L’accoglienza dell’identità dell’altro deve essere incondizionata
Intervista di Isabelle de Gaulmyn alla storica Élisabeth Roudinesco pubblicato sul portale della rivista cattolica La Croix (Francia) il il 1 dicembre 2021, liberamente tradotto da Nadia Di Iorio
La storica Élisabeth Roudinesco, spiega come il legittimo riconoscimento delle identità si sia trasformato in ipertrofia del me. Lei ci ricorda che «non siamo il nostro sesso, le nostre origini, la nostra religione, il nostro territorio».
Inizialmente le ricerche sulle proprie identità erano legittime. Dopo la caduta del muro di Berlino e la preoccupazione verso i diversi aspetti della vita sociale degli individui, era necessario interessarsi a coloro i quali, nelle democrazie, dovevano beneficiare di emancipazioni, che fossero delle minoranze ancora perseguitate, delle vittime del razzismo o delle donne e dei bambini vittime di violenze…

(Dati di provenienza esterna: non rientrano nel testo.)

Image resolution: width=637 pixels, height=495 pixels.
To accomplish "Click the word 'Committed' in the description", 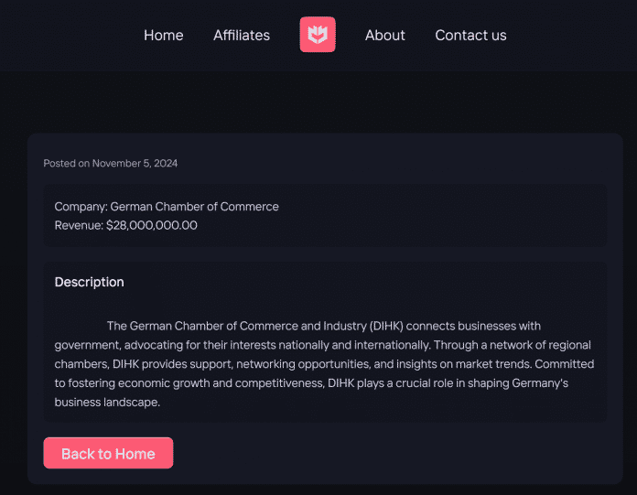I will click(x=565, y=364).
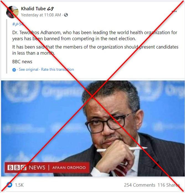Open the 254 Comments section
The image size is (185, 193).
(140, 185)
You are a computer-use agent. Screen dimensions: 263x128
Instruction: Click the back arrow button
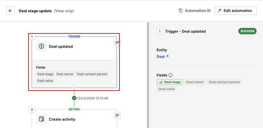[11, 11]
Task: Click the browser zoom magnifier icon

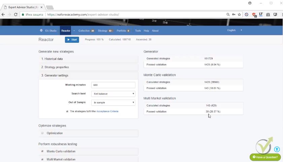Action: (228, 14)
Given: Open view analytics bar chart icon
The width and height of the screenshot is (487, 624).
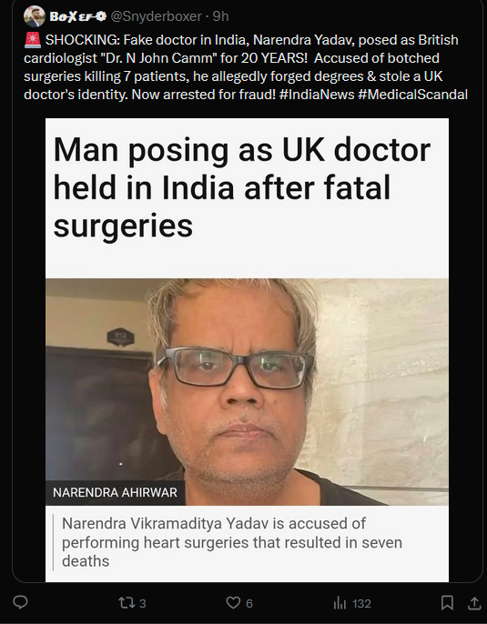Looking at the screenshot, I should 340,603.
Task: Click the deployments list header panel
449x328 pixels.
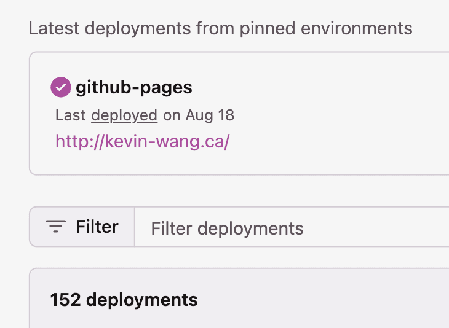Action: tap(239, 299)
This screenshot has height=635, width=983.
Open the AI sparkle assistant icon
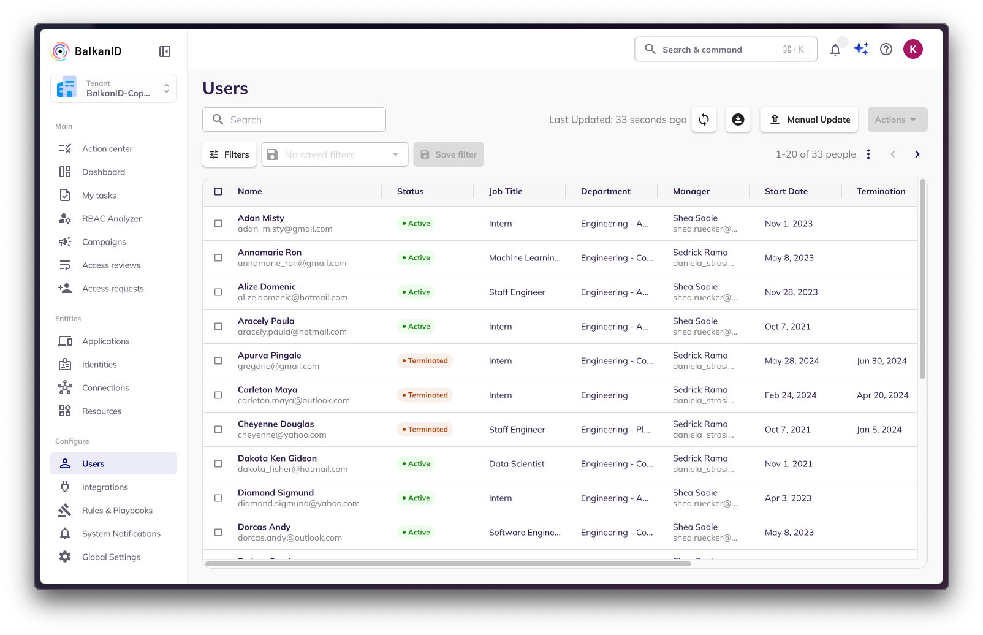(860, 49)

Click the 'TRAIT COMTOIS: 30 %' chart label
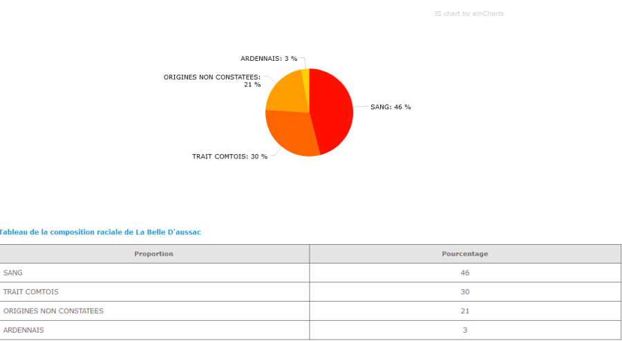pos(229,156)
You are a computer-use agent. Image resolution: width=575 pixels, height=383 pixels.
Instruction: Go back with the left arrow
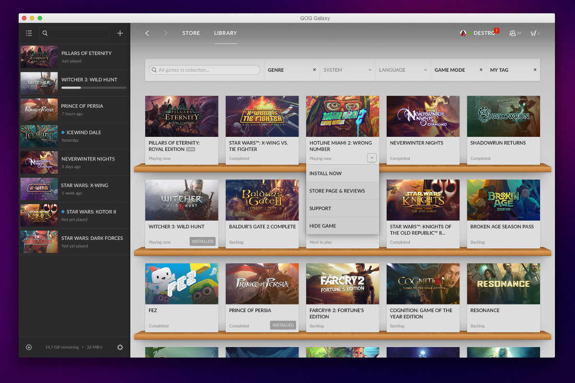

E’ da tenere in considerazione che, immediatamente, alcuni sociologi hanno messo in guardia contro il rischio di una cultura del narcisismo. Christopher Lasch ha subito indicato il pericolo della perdita dell’identità la quale rischia di evolversi in affermazione identitaria. Nella storia della psicoanalisi, si parlava di sofferenze patologiche del «sé in relazione al sé medesimo » la cosidetta: Self Psychology.
Nell’arco di quarant’anni questo modo di agire si è trasformato nel suo contrario, le concezioni innovatrici sugli studi della sessualità, le quali distinguono tra genere e sesso, sono retrocesse verso una realtà normalizzatrice.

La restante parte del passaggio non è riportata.